Please use plain text.
Honored Contributor
Ivan Ferreira
Posts: 6,957
Registered: ‎05-07-2004
Message 2 of 5 (87 Views)

Re: Bonding Failover Problem

Maybe a switch (spanning tree or something) issue. It looks that it takes too long to identify the location of the MAC address.

Check the status in proc/net/bonding/bond0.

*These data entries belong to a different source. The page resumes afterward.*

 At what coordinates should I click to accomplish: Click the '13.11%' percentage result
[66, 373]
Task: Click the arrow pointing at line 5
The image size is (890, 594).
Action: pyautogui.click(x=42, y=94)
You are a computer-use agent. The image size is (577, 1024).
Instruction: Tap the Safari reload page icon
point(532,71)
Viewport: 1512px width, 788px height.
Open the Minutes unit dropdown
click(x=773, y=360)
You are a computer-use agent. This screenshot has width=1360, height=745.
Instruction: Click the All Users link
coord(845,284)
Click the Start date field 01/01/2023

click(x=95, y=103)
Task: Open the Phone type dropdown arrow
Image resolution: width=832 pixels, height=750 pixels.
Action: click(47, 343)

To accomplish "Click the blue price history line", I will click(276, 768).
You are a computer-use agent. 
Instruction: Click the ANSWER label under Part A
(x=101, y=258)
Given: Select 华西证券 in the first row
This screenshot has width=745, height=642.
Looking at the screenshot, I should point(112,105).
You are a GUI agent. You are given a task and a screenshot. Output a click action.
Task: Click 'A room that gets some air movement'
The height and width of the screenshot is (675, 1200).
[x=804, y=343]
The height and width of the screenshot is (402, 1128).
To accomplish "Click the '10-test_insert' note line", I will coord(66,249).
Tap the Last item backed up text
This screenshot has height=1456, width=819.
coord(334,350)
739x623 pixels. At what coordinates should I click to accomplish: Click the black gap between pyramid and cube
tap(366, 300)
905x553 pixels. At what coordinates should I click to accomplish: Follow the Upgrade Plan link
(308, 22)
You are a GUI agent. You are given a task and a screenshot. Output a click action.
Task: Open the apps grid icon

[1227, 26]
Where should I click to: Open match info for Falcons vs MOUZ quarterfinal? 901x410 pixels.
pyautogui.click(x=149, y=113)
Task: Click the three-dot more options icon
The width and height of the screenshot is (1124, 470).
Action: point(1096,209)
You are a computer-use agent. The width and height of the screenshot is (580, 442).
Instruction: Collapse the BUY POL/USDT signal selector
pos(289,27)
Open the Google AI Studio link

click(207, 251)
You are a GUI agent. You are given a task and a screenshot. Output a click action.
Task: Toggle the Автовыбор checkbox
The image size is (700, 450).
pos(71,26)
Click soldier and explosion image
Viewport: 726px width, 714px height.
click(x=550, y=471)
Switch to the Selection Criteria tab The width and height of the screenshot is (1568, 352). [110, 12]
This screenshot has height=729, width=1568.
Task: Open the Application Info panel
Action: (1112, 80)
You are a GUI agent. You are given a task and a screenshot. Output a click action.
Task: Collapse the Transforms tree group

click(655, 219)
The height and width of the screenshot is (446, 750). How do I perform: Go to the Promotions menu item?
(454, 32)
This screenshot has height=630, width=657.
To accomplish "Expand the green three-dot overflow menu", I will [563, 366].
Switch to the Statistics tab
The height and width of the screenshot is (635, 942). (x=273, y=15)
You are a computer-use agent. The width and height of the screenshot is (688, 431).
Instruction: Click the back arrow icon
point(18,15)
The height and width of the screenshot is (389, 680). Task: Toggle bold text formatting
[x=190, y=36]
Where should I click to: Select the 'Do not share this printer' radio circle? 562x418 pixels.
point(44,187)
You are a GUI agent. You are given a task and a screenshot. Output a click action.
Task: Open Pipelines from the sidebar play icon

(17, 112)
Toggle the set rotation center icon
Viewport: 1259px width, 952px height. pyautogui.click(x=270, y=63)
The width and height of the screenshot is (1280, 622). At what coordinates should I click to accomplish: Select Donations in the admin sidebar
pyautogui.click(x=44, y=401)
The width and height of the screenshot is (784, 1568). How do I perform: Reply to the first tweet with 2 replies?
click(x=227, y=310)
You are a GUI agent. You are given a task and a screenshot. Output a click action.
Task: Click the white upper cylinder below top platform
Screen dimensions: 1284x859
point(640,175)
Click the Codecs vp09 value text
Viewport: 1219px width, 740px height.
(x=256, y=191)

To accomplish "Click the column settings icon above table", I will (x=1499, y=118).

Check also the port status for autonegotiation problems.
Por que hacerlo dificil si es posible hacerlo facil? - Why do it the hard way, when you can do it the easy way?
Please use plain text.
Occasional Advisor
Tim Goodman
Posts: 12
Registered: ‎10-23-2007
Message 3 of 5 (87 Views)

Re: Bonding Failover Problem

It's not a switch problem because I have some DL380 G5s and DL360 G3s that fail over correctly. The servers are negotiating correctly.
Please use plain text.
Honored Contributor
Ivan Ferreira
Posts: 6,957
Registered: ‎05-07-2004
Message 4 of 5 (87 Views)

Re: Bonding Failover Problem

Check your kernel configuration for ARP values, for example, arp_filter.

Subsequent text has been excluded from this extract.